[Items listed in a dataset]
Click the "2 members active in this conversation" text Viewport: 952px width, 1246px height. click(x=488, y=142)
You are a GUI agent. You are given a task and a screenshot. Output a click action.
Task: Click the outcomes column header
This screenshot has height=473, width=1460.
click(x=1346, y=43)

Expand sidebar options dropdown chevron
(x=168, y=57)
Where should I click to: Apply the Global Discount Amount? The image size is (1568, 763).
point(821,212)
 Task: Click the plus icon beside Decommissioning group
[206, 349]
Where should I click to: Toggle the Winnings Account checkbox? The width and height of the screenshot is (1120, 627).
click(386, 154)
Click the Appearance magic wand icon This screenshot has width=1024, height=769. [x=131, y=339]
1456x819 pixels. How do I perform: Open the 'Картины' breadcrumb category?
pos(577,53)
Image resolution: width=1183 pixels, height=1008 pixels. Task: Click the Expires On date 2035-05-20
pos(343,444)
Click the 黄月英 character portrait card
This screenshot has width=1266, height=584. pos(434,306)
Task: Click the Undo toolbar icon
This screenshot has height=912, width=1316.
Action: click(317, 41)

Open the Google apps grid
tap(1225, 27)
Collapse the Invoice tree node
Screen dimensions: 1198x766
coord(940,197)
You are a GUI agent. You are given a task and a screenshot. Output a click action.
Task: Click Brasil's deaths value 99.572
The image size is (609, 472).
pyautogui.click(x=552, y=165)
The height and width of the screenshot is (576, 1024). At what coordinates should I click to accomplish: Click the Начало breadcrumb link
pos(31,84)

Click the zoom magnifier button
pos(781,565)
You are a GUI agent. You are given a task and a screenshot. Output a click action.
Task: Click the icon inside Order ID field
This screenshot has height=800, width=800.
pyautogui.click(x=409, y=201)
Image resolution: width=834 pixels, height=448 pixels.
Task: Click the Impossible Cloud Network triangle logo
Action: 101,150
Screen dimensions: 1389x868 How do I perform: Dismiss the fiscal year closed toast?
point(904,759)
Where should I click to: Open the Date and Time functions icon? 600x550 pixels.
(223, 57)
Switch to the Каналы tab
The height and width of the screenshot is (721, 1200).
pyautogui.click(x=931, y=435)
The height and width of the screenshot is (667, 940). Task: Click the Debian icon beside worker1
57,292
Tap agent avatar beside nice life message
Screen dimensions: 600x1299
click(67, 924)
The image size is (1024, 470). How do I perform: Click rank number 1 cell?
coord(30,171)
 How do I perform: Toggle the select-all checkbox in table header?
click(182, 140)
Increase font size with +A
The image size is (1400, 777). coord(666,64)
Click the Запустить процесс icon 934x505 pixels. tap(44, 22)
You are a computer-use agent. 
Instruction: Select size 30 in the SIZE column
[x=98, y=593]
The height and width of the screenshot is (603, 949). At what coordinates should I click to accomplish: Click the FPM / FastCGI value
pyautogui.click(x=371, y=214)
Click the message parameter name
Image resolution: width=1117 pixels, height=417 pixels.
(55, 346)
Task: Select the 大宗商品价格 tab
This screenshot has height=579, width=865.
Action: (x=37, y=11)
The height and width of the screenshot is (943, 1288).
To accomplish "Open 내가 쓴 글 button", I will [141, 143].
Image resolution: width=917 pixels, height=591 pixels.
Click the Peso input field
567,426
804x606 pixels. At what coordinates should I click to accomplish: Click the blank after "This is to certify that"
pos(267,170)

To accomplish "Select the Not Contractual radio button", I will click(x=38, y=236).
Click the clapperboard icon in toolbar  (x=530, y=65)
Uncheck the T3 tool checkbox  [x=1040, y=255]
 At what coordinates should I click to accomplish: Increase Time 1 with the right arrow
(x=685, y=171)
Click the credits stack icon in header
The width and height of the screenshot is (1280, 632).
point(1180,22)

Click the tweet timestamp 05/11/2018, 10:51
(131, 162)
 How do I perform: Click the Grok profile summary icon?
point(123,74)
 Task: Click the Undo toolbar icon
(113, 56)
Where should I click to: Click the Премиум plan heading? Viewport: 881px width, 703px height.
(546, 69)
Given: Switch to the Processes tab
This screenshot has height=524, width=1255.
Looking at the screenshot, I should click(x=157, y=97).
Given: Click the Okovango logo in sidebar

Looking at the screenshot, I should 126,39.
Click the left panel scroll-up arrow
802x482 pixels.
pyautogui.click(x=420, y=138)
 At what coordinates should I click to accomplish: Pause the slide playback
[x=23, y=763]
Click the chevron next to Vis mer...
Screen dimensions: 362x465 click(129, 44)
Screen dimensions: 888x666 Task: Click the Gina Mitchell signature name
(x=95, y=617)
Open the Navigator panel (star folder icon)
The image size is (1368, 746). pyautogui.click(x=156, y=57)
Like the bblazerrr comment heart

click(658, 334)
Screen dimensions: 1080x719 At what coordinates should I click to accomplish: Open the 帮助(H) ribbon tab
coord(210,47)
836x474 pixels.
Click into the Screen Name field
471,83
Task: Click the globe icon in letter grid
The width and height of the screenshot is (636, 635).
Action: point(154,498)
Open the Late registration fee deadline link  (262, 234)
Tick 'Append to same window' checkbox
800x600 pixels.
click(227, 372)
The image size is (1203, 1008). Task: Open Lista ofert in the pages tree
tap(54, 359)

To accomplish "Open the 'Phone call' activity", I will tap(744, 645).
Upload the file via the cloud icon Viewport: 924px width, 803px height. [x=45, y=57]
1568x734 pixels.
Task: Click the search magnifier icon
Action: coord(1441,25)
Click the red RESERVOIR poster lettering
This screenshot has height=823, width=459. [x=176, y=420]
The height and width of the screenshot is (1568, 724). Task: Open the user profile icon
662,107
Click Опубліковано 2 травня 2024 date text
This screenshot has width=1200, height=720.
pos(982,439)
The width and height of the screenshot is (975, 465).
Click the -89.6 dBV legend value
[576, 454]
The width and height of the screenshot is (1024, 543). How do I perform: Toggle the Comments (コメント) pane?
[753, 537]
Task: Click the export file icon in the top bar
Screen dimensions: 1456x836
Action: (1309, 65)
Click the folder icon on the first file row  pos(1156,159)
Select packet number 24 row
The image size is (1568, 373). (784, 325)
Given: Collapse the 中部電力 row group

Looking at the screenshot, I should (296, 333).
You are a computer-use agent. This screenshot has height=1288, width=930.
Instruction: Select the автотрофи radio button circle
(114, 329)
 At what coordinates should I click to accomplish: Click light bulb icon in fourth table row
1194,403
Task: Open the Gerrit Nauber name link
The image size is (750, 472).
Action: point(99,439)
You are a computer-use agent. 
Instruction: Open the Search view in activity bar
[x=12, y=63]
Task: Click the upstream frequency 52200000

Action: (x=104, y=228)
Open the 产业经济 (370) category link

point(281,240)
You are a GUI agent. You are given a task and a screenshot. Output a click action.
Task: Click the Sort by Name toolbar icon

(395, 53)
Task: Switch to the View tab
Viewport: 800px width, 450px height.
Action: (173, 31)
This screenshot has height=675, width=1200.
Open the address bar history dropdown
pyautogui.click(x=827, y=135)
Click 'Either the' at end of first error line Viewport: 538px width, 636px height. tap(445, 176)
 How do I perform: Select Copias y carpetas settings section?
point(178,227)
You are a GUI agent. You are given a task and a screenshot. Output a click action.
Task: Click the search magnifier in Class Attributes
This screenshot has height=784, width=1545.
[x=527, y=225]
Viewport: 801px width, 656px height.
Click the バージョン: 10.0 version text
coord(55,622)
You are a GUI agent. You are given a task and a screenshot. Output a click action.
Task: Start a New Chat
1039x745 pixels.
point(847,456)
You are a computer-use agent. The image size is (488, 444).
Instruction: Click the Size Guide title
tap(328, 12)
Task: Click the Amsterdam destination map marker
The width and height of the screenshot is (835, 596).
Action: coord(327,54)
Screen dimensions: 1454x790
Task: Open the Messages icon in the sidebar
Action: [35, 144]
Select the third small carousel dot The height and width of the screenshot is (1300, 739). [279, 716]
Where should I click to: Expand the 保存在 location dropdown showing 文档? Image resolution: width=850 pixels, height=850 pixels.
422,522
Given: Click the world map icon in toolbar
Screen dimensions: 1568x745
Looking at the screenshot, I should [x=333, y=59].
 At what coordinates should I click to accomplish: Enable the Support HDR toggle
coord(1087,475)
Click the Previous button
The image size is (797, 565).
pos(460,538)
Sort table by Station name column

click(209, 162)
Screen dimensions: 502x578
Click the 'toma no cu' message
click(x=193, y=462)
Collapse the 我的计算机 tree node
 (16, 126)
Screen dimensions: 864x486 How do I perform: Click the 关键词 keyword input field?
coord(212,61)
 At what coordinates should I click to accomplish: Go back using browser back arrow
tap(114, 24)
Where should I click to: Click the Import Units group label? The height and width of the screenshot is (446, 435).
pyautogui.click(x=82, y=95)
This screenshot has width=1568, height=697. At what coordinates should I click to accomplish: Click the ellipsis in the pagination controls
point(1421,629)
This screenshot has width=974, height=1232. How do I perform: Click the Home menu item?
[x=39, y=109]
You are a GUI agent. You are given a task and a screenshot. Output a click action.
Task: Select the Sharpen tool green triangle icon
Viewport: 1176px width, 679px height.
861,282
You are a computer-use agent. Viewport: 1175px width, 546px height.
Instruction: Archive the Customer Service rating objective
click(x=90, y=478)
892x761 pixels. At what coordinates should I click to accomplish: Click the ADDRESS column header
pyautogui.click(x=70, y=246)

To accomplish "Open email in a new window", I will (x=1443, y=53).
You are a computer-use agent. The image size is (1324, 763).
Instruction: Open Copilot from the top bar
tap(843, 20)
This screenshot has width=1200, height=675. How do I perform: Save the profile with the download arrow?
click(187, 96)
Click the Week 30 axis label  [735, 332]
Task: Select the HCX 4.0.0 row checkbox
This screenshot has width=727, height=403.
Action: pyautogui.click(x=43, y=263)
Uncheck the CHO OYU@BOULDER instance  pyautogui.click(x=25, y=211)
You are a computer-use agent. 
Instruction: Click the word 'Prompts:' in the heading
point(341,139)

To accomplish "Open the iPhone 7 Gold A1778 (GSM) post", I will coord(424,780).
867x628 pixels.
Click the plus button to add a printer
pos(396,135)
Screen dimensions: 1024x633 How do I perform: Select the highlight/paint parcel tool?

__Task__:
Give back exactly the lines above, from the line containing "Instruction: Click the Size Guide title" through the line containing "Select the third", with both end lines and nothing more.

__Finished exercise__:
Instruction: Click the Size Guide title
tap(328, 12)
Task: Click the Amsterdam destination map marker
The width and height of the screenshot is (835, 596).
Action: coord(327,54)
Screen dimensions: 1454x790
Task: Open the Messages icon in the sidebar
Action: [35, 144]
Select the third small carousel dot The height and width of the screenshot is (1300, 739). [279, 716]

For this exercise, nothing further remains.